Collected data
+++++
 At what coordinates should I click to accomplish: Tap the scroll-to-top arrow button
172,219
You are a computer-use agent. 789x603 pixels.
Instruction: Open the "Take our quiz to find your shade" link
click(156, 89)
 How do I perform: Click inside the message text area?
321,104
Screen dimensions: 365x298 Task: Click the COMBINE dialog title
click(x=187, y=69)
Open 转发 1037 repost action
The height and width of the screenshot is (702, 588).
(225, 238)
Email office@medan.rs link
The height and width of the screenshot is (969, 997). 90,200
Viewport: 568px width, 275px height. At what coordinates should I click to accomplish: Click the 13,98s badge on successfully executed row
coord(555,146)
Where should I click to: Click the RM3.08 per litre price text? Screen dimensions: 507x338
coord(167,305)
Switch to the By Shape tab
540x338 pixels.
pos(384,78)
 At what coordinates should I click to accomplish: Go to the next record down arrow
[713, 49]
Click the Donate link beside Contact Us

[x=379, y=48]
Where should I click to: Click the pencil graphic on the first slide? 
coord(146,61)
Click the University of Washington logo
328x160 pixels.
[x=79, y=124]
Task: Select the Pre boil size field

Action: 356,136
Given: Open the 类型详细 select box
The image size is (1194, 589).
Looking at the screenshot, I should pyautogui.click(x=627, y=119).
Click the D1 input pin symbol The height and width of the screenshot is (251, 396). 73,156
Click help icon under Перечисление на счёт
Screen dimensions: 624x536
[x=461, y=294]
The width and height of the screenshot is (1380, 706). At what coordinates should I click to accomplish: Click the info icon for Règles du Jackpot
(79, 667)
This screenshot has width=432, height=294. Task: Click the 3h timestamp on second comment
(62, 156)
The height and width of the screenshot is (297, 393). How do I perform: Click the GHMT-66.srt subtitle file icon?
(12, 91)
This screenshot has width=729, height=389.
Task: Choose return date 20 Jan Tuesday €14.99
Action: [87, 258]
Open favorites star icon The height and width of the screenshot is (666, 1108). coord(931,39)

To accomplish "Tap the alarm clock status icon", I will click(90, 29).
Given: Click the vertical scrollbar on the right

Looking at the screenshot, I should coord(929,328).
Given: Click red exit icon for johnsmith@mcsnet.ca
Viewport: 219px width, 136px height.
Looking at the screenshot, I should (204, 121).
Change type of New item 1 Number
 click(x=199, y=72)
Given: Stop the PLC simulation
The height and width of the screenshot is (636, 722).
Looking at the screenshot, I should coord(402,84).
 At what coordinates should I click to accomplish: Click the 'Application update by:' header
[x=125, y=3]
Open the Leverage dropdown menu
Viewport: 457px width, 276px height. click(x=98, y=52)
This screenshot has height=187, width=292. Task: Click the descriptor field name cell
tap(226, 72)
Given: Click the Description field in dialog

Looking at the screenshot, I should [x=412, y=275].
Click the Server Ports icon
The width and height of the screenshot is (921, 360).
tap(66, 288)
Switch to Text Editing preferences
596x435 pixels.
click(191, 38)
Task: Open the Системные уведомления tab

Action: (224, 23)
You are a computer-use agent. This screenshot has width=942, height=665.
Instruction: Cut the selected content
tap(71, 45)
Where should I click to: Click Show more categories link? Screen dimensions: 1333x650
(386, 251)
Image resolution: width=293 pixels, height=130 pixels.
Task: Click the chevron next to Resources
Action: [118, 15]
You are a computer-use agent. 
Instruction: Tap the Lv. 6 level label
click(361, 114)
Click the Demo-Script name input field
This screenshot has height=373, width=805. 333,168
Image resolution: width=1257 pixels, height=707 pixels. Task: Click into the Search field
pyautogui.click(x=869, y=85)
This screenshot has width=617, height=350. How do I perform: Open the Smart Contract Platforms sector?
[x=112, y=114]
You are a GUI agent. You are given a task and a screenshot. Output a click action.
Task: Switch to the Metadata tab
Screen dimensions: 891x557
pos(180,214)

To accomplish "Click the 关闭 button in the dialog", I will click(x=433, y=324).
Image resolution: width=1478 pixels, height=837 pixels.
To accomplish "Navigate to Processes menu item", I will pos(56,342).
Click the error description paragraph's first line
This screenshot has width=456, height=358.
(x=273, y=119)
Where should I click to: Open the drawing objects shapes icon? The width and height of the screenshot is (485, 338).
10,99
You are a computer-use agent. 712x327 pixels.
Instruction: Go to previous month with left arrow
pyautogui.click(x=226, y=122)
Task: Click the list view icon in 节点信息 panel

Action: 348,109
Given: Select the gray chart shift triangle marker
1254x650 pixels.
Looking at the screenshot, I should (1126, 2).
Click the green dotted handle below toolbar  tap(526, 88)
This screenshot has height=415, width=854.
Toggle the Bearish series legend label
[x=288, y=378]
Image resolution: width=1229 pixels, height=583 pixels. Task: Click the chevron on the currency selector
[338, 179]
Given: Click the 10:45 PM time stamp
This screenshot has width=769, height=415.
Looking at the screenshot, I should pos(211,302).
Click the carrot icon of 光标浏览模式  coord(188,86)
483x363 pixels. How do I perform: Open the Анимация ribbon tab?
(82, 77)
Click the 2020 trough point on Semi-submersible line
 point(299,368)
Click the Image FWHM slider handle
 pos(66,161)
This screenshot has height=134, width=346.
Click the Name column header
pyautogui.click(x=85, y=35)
+++++
== Work instructions ==
From the entries, report every line in which the string "agent" occurs.

== Finished task ==
You are a computer-use agent. 789x603 pixels.
You are a computer-use agent. This screenshot has width=942, height=665.
You are a computer-use agent. 
You are a GUI agent. You are given a task and a screenshot. Output a click action.
You are a computer-use agent. 712x327 pixels.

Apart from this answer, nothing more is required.